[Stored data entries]
▶
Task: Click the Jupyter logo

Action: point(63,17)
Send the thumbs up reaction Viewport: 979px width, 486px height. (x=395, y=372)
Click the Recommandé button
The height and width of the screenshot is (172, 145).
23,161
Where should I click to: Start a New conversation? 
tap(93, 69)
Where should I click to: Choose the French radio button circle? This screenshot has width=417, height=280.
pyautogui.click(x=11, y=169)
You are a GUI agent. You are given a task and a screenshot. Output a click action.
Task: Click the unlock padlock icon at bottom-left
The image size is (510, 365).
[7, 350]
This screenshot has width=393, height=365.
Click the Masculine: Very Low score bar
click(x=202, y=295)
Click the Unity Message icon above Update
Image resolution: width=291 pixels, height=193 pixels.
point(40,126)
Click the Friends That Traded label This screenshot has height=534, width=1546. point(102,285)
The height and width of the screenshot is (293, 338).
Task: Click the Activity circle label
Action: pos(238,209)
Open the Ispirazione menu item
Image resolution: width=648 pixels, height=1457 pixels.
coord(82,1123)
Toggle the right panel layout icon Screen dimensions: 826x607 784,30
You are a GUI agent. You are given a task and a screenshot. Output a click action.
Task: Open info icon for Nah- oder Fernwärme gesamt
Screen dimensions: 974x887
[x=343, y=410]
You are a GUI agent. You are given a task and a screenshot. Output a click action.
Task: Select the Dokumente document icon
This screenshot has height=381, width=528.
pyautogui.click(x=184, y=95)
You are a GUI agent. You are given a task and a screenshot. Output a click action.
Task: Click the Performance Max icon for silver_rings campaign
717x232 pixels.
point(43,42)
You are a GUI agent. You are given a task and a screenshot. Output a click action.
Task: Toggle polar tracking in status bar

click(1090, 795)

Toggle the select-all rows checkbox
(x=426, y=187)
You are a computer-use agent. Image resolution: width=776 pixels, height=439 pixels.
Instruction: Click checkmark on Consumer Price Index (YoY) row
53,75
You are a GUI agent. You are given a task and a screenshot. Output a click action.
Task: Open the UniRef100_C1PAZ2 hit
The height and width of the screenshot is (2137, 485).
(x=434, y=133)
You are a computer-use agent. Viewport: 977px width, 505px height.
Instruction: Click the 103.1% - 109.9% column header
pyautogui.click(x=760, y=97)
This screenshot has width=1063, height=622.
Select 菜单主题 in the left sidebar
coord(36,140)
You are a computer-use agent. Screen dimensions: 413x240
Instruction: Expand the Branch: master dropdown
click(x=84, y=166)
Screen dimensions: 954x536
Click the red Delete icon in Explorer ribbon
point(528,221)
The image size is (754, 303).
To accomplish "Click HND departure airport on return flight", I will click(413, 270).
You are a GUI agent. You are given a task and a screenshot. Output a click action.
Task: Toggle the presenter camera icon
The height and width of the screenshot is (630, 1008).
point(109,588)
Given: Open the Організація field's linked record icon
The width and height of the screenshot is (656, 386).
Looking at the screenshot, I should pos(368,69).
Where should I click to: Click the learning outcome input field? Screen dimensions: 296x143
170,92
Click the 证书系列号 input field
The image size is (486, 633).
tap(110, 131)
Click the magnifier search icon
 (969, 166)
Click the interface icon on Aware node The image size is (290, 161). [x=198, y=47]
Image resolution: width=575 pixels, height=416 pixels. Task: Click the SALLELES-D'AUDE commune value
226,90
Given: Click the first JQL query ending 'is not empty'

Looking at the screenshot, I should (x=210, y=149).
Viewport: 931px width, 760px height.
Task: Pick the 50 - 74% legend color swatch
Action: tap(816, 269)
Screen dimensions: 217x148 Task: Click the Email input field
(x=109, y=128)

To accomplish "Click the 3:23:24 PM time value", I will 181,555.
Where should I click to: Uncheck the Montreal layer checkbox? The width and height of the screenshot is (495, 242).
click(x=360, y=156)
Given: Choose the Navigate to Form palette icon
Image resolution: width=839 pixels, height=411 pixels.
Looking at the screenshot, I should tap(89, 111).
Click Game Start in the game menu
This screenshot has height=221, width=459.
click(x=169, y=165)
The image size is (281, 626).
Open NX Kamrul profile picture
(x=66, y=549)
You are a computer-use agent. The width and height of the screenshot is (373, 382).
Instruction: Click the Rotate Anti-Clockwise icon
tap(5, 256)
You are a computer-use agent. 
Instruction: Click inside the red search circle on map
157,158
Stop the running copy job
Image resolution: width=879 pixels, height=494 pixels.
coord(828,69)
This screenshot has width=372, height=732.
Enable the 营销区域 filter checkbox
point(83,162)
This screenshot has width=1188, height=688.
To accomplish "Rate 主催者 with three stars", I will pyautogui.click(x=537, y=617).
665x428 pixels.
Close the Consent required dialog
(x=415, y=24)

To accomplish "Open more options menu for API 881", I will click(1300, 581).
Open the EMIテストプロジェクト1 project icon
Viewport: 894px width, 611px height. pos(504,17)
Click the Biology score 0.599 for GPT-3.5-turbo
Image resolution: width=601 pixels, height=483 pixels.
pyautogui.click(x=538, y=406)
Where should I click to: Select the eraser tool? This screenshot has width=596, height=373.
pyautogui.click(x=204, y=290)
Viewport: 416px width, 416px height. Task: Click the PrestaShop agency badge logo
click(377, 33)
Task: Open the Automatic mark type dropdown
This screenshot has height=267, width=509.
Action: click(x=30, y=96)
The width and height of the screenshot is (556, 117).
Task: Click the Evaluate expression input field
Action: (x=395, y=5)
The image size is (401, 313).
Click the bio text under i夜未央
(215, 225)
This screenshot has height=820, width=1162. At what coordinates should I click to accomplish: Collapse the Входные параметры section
◀
**What you need to do**
Copy down the whole of the data above, matching it exactly.

**Result for this task**
Task: Click the Jupyter logo

Action: point(63,17)
Send the thumbs up reaction Viewport: 979px width, 486px height. (x=395, y=372)
Click the Recommandé button
The height and width of the screenshot is (172, 145).
23,161
Where should I click to: Start a New conversation? 
tap(93, 69)
Where should I click to: Choose the French radio button circle? This screenshot has width=417, height=280.
pyautogui.click(x=11, y=169)
You are a GUI agent. You are given a task and a screenshot. Output a click action.
Task: Click the unlock padlock icon at bottom-left
The image size is (510, 365).
[7, 350]
This screenshot has width=393, height=365.
Click the Masculine: Very Low score bar
click(x=202, y=295)
Click the Unity Message icon above Update
Image resolution: width=291 pixels, height=193 pixels.
point(40,126)
Click the Friends That Traded label This screenshot has height=534, width=1546. point(102,285)
The height and width of the screenshot is (293, 338).
Task: Click the Activity circle label
Action: pos(238,209)
Open the Ispirazione menu item
Image resolution: width=648 pixels, height=1457 pixels.
coord(82,1123)
Toggle the right panel layout icon Screen dimensions: 826x607 784,30
You are a GUI agent. You are given a task and a screenshot. Output a click action.
Task: Open info icon for Nah- oder Fernwärme gesamt
Screen dimensions: 974x887
[x=343, y=410]
You are a GUI agent. You are given a task and a screenshot. Output a click action.
Task: Select the Dokumente document icon
This screenshot has height=381, width=528.
pyautogui.click(x=184, y=95)
You are a GUI agent. You are given a task and a screenshot. Output a click action.
Task: Click the Performance Max icon for silver_rings campaign
717x232 pixels.
point(43,42)
You are a GUI agent. You are given a task and a screenshot. Output a click action.
Task: Toggle polar tracking in status bar

click(1090, 795)

Toggle the select-all rows checkbox
(x=426, y=187)
You are a computer-use agent. Image resolution: width=776 pixels, height=439 pixels.
Instruction: Click checkmark on Consumer Price Index (YoY) row
53,75
You are a GUI agent. You are given a task and a screenshot. Output a click action.
Task: Open the UniRef100_C1PAZ2 hit
The height and width of the screenshot is (2137, 485).
(x=434, y=133)
You are a computer-use agent. Viewport: 977px width, 505px height.
Instruction: Click the 103.1% - 109.9% column header
pyautogui.click(x=760, y=97)
This screenshot has width=1063, height=622.
Select 菜单主题 in the left sidebar
coord(36,140)
You are a computer-use agent. Screen dimensions: 413x240
Instruction: Expand the Branch: master dropdown
click(x=84, y=166)
Screen dimensions: 954x536
Click the red Delete icon in Explorer ribbon
point(528,221)
The image size is (754, 303).
To accomplish "Click HND departure airport on return flight", I will click(413, 270).
You are a GUI agent. You are given a task and a screenshot. Output a click action.
Task: Toggle the presenter camera icon
The height and width of the screenshot is (630, 1008).
point(109,588)
Given: Open the Організація field's linked record icon
The width and height of the screenshot is (656, 386).
Looking at the screenshot, I should pos(368,69).
Where should I click to: Click the learning outcome input field? Screen dimensions: 296x143
170,92
Click the 证书系列号 input field
The image size is (486, 633).
tap(110, 131)
Click the magnifier search icon
 (969, 166)
Click the interface icon on Aware node The image size is (290, 161). [x=198, y=47]
Image resolution: width=575 pixels, height=416 pixels. Task: Click the SALLELES-D'AUDE commune value
226,90
Given: Click the first JQL query ending 'is not empty'

Looking at the screenshot, I should (x=210, y=149).
Viewport: 931px width, 760px height.
Task: Pick the 50 - 74% legend color swatch
Action: tap(816, 269)
Screen dimensions: 217x148 Task: Click the Email input field
(x=109, y=128)

To accomplish "Click the 3:23:24 PM time value", I will 181,555.
Where should I click to: Uncheck the Montreal layer checkbox? The width and height of the screenshot is (495, 242).
click(x=360, y=156)
Given: Choose the Navigate to Form palette icon
Image resolution: width=839 pixels, height=411 pixels.
Looking at the screenshot, I should tap(89, 111).
Click Game Start in the game menu
This screenshot has height=221, width=459.
click(x=169, y=165)
The image size is (281, 626).
Open NX Kamrul profile picture
(x=66, y=549)
You are a computer-use agent. The width and height of the screenshot is (373, 382).
Instruction: Click the Rotate Anti-Clockwise icon
tap(5, 256)
You are a computer-use agent. 
Instruction: Click inside the red search circle on map
157,158
Stop the running copy job
Image resolution: width=879 pixels, height=494 pixels.
coord(828,69)
This screenshot has width=372, height=732.
Enable the 营销区域 filter checkbox
point(83,162)
This screenshot has width=1188, height=688.
To accomplish "Rate 主催者 with three stars", I will pyautogui.click(x=537, y=617).
665x428 pixels.
Close the Consent required dialog
(x=415, y=24)

To accomplish "Open more options menu for API 881", I will click(1300, 581).
Open the EMIテストプロジェクト1 project icon
Viewport: 894px width, 611px height. pos(504,17)
Click the Biology score 0.599 for GPT-3.5-turbo
Image resolution: width=601 pixels, height=483 pixels.
pyautogui.click(x=538, y=406)
Where should I click to: Select the eraser tool? This screenshot has width=596, height=373.
pyautogui.click(x=204, y=290)
Viewport: 416px width, 416px height. Task: Click the PrestaShop agency badge logo
click(377, 33)
Task: Open the Automatic mark type dropdown
This screenshot has height=267, width=509.
Action: click(x=30, y=96)
The width and height of the screenshot is (556, 117).
Task: Click the Evaluate expression input field
Action: (x=395, y=5)
The image size is (401, 313).
Click the bio text under i夜未央
(215, 225)
This screenshot has height=820, width=1162. At what coordinates should I click to accomplish: Collapse the Входные параметры section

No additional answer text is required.